When the road popped out onto the flat land on the other side of the mountains the whole scene changed. Almost immediately we started driving through unending fields of oil palm, the massive huge palm tree from which they harvest palm oil. We’ve all heard about how the Malaysians (and Indonesians) are bull dozing their virgin rainforests to meet the ravenous needs of modern society and all the products that use palm oil. This was first class evidence of same, miles and miles of oil palm plantations, rolling over the countryside like a thick green blanket.

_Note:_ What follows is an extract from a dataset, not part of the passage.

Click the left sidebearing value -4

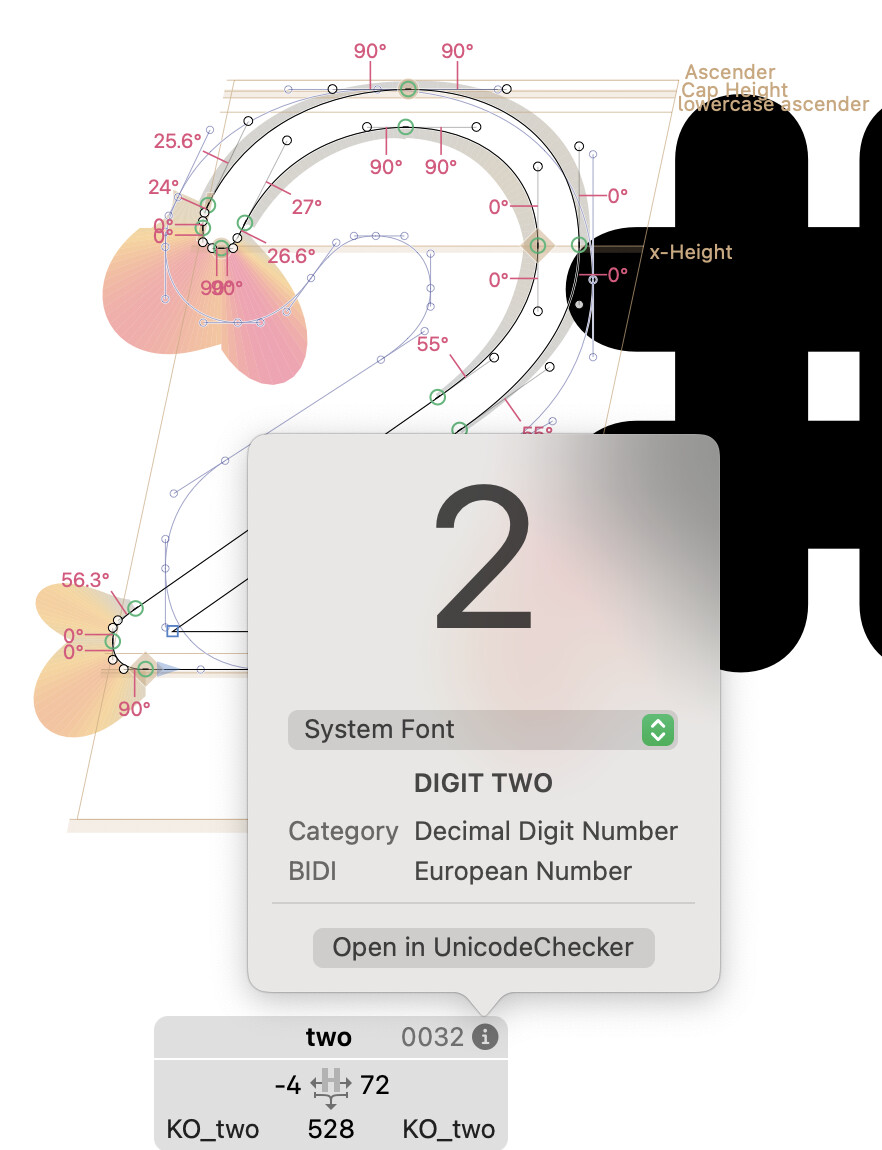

Occasionally we would pass through small villages with their wooden homes up on stilts, their colourful washing out, their family dogs and chickens doing all they can to stay out of the hot sun. More often we would be confronted with a huge oil palm truck, transporting their precious goods to the local refinery, lumbering along the road, dangerously being passed by other cars without regard to bends in the road or our little Proton coming the other way.
We eventually made it to the town of Sepilok and the Sepilok Orangutan Rehabilitation Centre (SORC). The SORC is one of only four such sanctuaries in the world where injured and orphaned orangutans are brought for healing and learning before being reintroduced to the wild.
We walked out on the boardwalk to the feeding platform (with many other tourists) to see half a dozen of the big hairy orange apes get their free servings of bananas and other fruit. These animals live wild in the 40 acre centre but learn quickly to be nearby at feeding time.
Now here’s some valuable trivia for you – orangutans are the only ape outside of Africa and the only primate to make a nest. The word orang-utan means Jungle Man in the local lingo and you can see why. They have so many features of humans (said to be a 96.4% match in genes) but are also unmistakably apes (the last 3.6% must be very important!). Males are said to have a reach of over 2 metres and are four times stronger than a human male. They travel along the vines and lines with a swinging ease usually seen in cartoons but I particularly liked how they would hang by their feet with their upper body sitting upright, sort of like sitting on a chair but suspended from the ceiling (if you know what I mean).
After dining out on these orange guys for the longest time we headed down the road to the Proboscis Monkey Sanctuary, set in the middle of a big intimidating oil palm plantation. These colourful monkeys are the ones with the huge noses, I mean huge noses, making them both ugly and strangely cute.
The adolescents and females have a little upturned nose but the males, especially the older ones, have massive honkers (and also strangely, were almost continuously aroused). I have never taken so many photos of noses but it was worth it, quite a scene as they ate the provided food on the nearby perches while the sun set behind the oil palms. Very cool.
We drove down to the coastal town of Sandakan, made famous by the Japanese in World War II, for a peaceful evening of drinks and dining on the shores of the South China Sea.